16 — “Beat My Head Against The Wall”
Depois de lançar o excelente Guides For The Misguided, um dos melhores álbuns de sludge do ano passado, os veteranos do 16 voltam com um proverbial álbum de covers inusitadas. Forgeries Vol 1 (1972-1984) traz versões de clássicos dos anos 70 e 80 de bandas como Black Sabbath, Scorpions, Black Flag e até… Bee Gees. “Beat My Head Against The Wall” é um subclássico do My War do Black Flag (tem até um Subclássico sobre ele aqui) que o 16 converte para a sua lamaceira tradicional. Forgeries Vol 1 (1972-1984) sai dia 01/mai via Heavy Psych Records.
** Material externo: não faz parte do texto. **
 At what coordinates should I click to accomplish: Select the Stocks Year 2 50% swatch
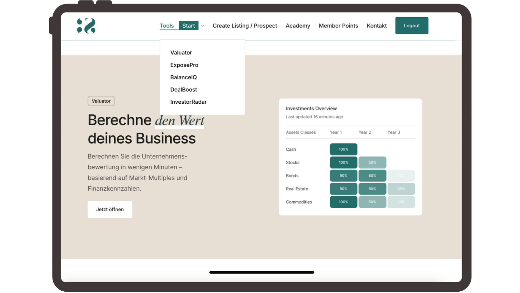tap(372, 163)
BLACK TUSK — “Crushed By The Weight”
Excelente banda americana de sludge casca-grossa — ou “swamp metal” como eles se denominam —, o BLACK TUSK já tem 20 anos de estrada e sete álbuns no currículo. Para promover uma turnê americana e europeia a banda anunciou um novo EP de três faixas, tendo essa “Crushed By The Weight” (título apropriadíssimo) como primeiro single. Pedrada. Systems of Solitude, o novo EP, sai dia 10/jun de forma independente.
CRIPPLED BLACK PHOENIX — “Vampire Grave”
CRIPPLED BLACK PHOENIX é uma banda meio inclassificável. Liderado por Justin Greaves (ex-Electric Wizard), começaram a carreira se associando à cena post-rock dos anos 2000, talvez por conta do seu primeiro baixista ser o Dominic Aitchison do Mogwai. Depois de algumas pequenas obras-primas (A Love of Shared Disasters de 2007, Night Raider / The Ressurectionists de 2009), trocaram diversas vezes de formação e foram aos poucos focando a sonoridade para um prog com hard rock, como uma espécie de Pink Floyd com mais guitarras. Seguem brilhantes. “Vampire Grave” é o terceiro single que antecede seu já décimo-terceiro álbum, Sceaduhelm, previsto para sair dia 17/abr via Season of Mist.